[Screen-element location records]
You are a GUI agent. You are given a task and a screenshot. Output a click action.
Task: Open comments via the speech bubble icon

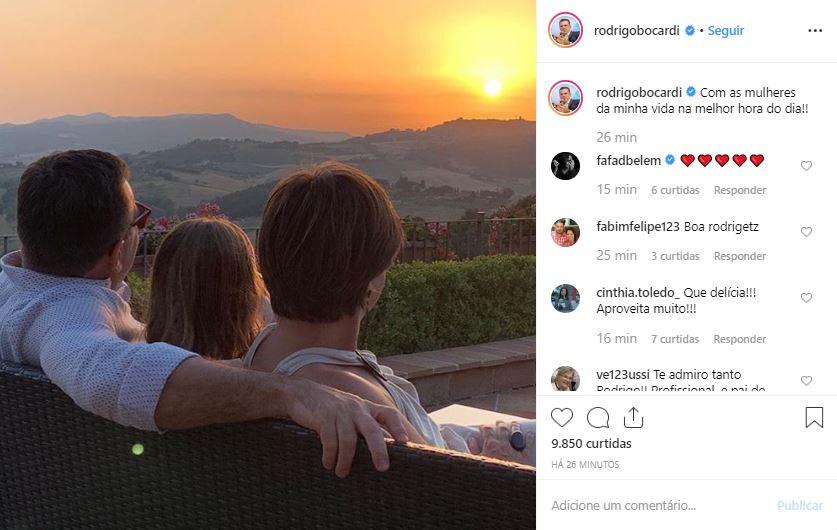point(598,418)
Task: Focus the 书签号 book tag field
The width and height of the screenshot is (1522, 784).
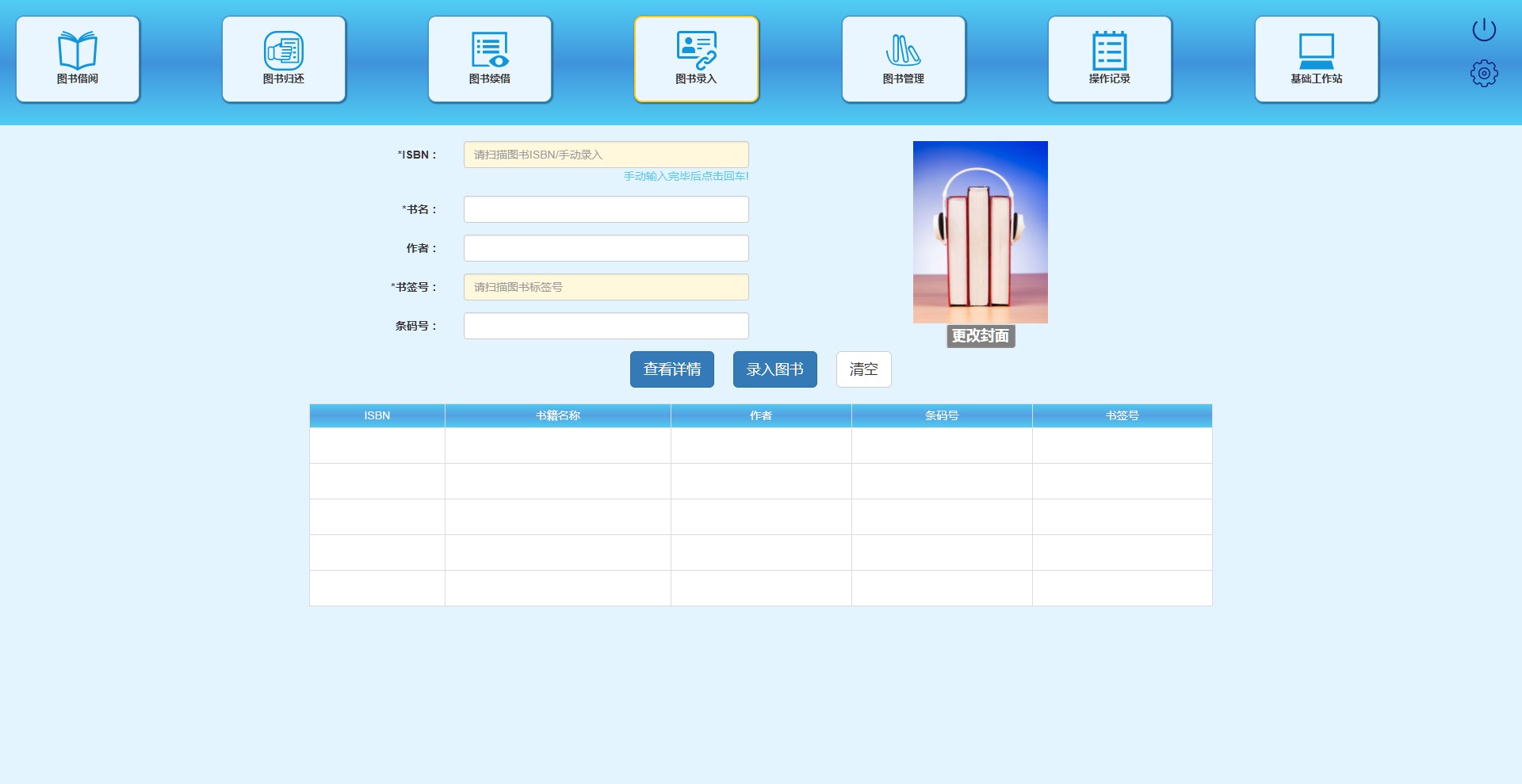Action: coord(606,287)
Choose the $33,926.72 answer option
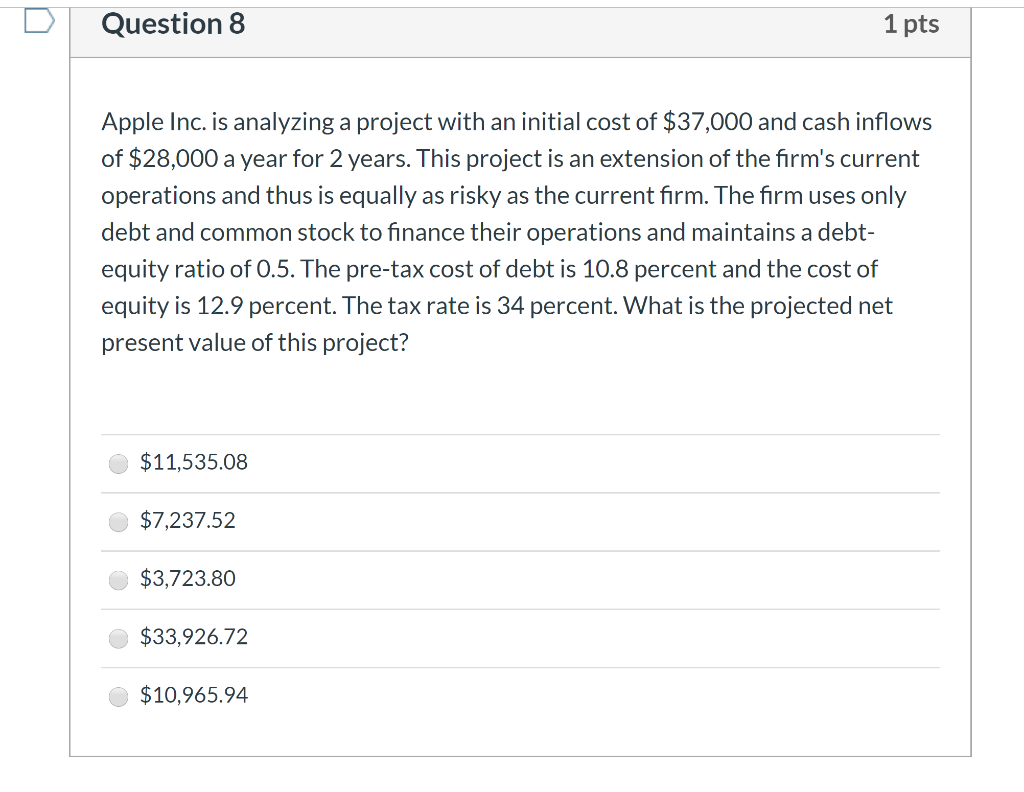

* **DIRECTIONS**
Copy out all of the material above word for word, leaving out the pictures.

* **THE OUTPUT**
You are a GUI agent. You are given a task and a screenshot. Output a click action.
Task: Open comments via the speech bubble icon

point(598,418)
Task: Focus the 书签号 book tag field
The width and height of the screenshot is (1522, 784).
Action: coord(606,287)
Choose the $33,926.72 answer option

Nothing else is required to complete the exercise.